PCR 实验前

就这？这么简单的实验姐分分钟做完

做 PCR 实验中

姐就是女王，自信放光芒

电泳跑胶后

嗯？怎么什么条带都没有！除了 marker 还是 marker！

分析原因中

大意了！一定是有什么东西忘加了

再次 PCR 实验中

模板、引物、DNA 聚合酶、水，这回没错了！

电泳跑胶后

一整个大无语，跑胶还是没条带！
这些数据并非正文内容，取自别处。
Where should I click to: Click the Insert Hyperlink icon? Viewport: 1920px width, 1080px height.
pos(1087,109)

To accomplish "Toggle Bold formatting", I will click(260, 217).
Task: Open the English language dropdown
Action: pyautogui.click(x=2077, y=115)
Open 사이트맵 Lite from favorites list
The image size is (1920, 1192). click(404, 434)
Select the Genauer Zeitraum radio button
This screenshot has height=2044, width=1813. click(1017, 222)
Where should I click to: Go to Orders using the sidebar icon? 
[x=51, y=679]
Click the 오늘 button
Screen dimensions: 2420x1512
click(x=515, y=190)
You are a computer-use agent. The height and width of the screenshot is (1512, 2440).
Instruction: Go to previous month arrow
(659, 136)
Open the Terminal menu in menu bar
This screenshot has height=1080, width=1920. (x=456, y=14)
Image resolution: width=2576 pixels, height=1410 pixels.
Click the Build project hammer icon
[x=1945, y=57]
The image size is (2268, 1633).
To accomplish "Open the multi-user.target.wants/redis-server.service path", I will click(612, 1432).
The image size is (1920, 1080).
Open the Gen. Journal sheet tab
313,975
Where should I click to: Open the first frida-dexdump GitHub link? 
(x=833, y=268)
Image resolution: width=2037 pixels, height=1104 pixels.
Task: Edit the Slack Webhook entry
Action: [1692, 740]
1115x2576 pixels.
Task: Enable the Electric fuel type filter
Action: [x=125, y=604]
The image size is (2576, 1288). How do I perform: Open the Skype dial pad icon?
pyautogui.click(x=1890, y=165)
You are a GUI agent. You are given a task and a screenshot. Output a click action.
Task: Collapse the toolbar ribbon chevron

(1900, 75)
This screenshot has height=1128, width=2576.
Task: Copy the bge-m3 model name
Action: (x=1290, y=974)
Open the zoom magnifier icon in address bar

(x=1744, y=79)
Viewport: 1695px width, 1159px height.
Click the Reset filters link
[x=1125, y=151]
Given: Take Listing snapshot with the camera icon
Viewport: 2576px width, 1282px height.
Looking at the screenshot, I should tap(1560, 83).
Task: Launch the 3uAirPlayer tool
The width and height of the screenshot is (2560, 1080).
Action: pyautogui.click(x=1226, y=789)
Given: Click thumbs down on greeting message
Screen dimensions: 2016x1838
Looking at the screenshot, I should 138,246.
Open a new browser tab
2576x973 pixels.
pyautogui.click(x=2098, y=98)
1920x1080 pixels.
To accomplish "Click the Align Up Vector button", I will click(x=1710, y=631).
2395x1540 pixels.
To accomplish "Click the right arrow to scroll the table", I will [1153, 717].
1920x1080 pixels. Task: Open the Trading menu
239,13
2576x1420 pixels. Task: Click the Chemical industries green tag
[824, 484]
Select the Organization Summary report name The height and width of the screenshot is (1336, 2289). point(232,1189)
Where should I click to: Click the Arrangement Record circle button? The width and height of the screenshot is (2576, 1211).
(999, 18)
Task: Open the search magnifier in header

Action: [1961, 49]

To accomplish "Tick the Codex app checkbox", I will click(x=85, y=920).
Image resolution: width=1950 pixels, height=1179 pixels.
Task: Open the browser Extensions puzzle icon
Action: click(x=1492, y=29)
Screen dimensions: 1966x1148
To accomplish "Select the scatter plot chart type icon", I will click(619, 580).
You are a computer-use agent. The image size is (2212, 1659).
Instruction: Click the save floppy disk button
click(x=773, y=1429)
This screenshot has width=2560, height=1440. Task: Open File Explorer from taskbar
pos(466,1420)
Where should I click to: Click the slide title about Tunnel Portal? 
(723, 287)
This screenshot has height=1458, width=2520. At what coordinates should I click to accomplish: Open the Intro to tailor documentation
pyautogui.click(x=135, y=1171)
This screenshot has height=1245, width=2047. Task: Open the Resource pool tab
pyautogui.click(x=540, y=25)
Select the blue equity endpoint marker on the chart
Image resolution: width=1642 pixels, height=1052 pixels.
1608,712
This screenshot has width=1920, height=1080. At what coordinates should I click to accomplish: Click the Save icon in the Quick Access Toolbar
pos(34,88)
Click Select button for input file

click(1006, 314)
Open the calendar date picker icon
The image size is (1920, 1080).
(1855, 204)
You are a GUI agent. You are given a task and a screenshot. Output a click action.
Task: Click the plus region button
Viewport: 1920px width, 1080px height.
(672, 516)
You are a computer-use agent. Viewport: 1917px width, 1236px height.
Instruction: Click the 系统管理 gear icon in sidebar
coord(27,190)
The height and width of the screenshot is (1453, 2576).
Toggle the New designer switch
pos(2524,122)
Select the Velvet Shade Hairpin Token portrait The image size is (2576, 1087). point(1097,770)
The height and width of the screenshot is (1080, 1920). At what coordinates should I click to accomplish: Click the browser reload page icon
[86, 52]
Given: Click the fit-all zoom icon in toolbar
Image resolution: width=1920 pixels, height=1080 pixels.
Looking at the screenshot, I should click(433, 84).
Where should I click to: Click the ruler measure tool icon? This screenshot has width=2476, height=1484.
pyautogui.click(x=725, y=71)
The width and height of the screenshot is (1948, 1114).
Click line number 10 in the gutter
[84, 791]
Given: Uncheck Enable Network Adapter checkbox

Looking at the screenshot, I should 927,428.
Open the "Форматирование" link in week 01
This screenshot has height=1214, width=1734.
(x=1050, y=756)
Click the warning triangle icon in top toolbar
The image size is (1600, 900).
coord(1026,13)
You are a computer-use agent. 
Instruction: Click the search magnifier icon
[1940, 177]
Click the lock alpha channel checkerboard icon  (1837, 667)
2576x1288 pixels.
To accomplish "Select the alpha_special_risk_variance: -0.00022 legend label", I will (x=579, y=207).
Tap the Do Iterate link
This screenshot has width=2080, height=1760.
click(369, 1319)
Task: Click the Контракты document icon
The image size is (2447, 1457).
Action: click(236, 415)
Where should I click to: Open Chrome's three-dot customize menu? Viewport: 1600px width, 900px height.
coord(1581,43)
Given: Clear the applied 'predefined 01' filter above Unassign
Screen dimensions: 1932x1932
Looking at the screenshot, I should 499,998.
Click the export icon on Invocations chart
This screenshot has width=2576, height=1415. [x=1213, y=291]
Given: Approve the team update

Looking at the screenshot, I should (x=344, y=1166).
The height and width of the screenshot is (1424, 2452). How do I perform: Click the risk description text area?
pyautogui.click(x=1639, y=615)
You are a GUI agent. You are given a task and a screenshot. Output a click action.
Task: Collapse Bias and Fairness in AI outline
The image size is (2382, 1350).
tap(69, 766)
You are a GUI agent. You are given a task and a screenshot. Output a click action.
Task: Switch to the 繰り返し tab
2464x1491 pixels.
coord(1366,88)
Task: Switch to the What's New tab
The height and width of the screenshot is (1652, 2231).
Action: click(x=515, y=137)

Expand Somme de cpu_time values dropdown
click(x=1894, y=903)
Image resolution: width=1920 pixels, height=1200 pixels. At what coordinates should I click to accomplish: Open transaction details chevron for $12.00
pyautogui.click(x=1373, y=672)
实验女王重演翻车现场！

模板降解

1. 尽量选择新鲜提取的模板进行 PCR 扩增，通过凝胶电泳检测模板的完整性，若降解严重需要重新制备模板；

2. 模板避免反复冻融。

模板中含有DNA聚合酶活性抑制剂

1. 采用离心柱法提取核酸，纯化模板，消除抑制剂的干扰；

2. 适当减少模板量，采用梯度稀释摸索最佳模板量；

3. 选用抗逆性强的 DNA 聚合酶。

模板量太低

1. 适当增加模板量；

2. 模板为 cDNA 时，选用目的基因表达量高的组织提取高质量 RNA 并选用基因克隆专用的反转录试剂盒得到的 cDNA 作为模板；

3. 选用灵敏度高的 DNA 聚合酶。

高GC，复杂模板

1. 使用 PCR 添加剂（比如 DMSO，甜菜碱）或 GC enhancer，促进高 GC，复杂序列模板双链解离从而有利于引物退火和序列延伸；

2. 增加变性时间或温度，使 DNA 双链彻底解离；

3. 选用适用于高 GC，复杂模板扩增的 DNA 聚合酶。

长片段

1. 确保模板的完整性；

2. 选择适用于长片段扩增的 Taq DNA 聚合酶或者超强高保真 DNA 聚合酶；

3. 在试剂盒说明书建议的延伸速度基础上适当延长延伸时间；

4. 采用抑制热交错 PCR（Suppression Thermo-Interlaced PCR, STI PCR）策略。

引物降解

1. 重新合成高质量引物，少量分装保存，防止多次冻融，避免长期置于冰箱冷藏部分。

引物设计不合理

1. 建议使用引物设计软件（比如 Primer premier 6, Oligo 7 等）设计并选取评分较高的引物；

2. 确保引物和模板结合的特异性。

DNA聚合酶选择不合适

1. 根据实验目的选择合适的 DNA 聚合酶，比如分子克隆实验中涉及到序列的高保真扩增，需要选择一款针对不同类型序列具有普适性的高保真酶。

DNA聚合酶活力下降

1. 检查试剂是否过期，按照说明书要求合理保存试剂。

反应缓冲液体系与目的基因不匹配

1. 不同目的 PCR 反应要求反应缓冲液中的镁离子、钾离子、铵离子、化学添加剂等成分浓度是不一样的，建议使用试剂盒中优化好的缓冲液体系。

退火温度不合适

1. 使用引物设计软件建议的退火温度，退火温度一般比引物的 Tm 值低 5 ℃；

2. 不同的试剂盐离子浓度不同，最佳的退火温度可能存在差异，建议以软件建议退火温度为中心设置温度梯度，来获得最佳退火温度；

3. 设置降落 PCR（Step-down）反应程序。

其他反应条件不合适

1. 不同的 DNA 聚合酶试剂最佳反应条件是有差别的，选用试剂说明书建议的变性温度和时间，退火时间，延伸温度和速度，循环数。